Saturday, June 19, 2010

Satellite tracking for the most dangerous psychiatric patients

 Some of Britain's most dangerous psychiatric patients, including murderers, rapists and paedophiles, are being fitted with satellite tracking devices to stop them escaping and reoffending.

A leading NHS trust has become the first to fit patients with an ankle bracelet containing global positioning system (GPS) technology, so they can be tracked if they abscond. The device, worn on a lockable, steel-reinforced, ankle strap, allows authorities to track a patient's movements to within a few metres anywhere in the world.

More than 60 medium and high-risk patients detained at the South London and Maudsley NHS Foundation Trust have been fitted with the device as a condition of day leave, or while they are transferred to and from hospitals.

The trust said that such measures were necessary to protect the public, after a series of high-profile incidents where patients absconded, fled abroad or committed violent crimes.
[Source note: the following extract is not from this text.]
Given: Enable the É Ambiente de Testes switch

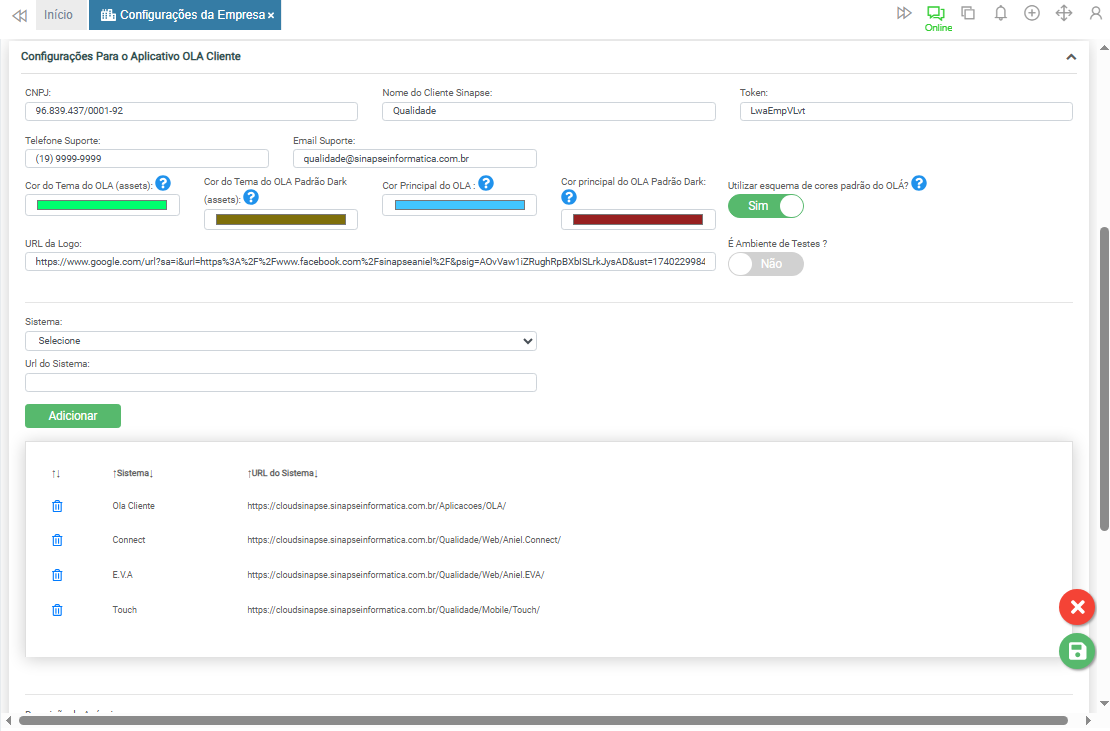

 Mental health charities said that the secure cuffs, which can be forcibly removed only using industrial bolt cutters, resembled “virtual leg irons” and could violate the rights of vulnerable patients.
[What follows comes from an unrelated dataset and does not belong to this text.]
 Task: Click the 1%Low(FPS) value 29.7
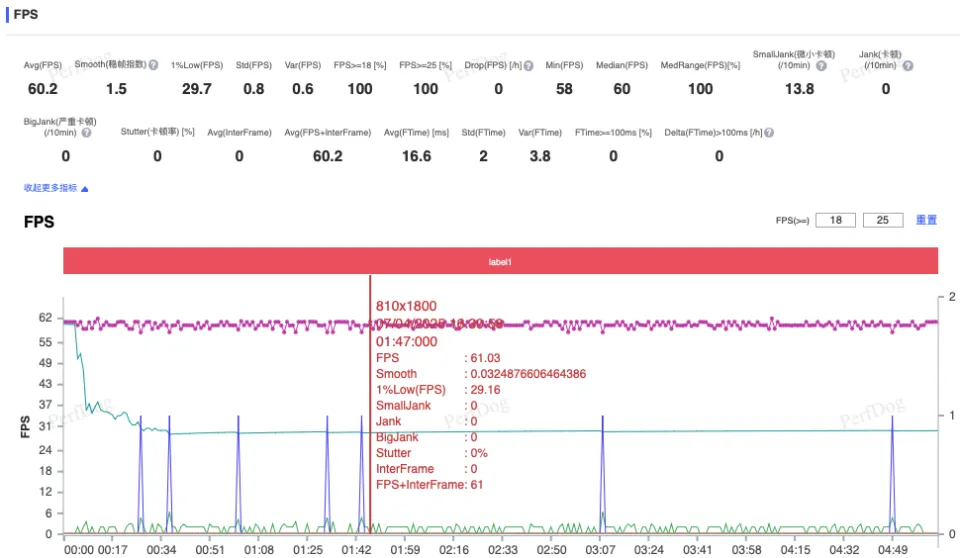click(x=196, y=89)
The GPS device, known as a Buddi tracker, was originally designed for carers to track dementia patients who wandered from their homes.
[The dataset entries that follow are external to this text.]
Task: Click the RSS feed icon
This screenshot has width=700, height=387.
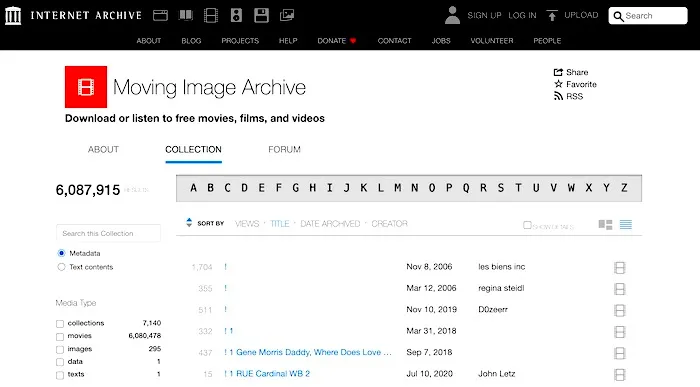Action: tap(558, 96)
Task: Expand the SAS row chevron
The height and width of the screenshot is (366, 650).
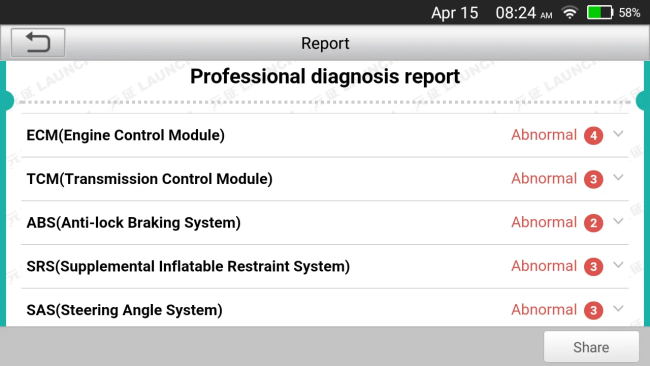Action: point(618,309)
The secure version, remotely monitored by a private security company based in Pontefract, West Yorkshire, was approved in March for routine use after a pilot study showed that it could help to apprehend patients in a matter of hours rather than days.

A number of other NHS Trusts are understood to be considering use of the trackers, developed by Sara Murray, an entrepreneur whose previous projects include confused.com, the price comparison website.

The system was introduced in South London as a response to the case of Terrence O' Keefe, 39, a rapist who escaped from the trust's care in March 2008 and later strangled David Kemp, 73, in Great Yarmouth, Norfolk. O'Keefe was jailed for life after being recaptured and convicted of murder.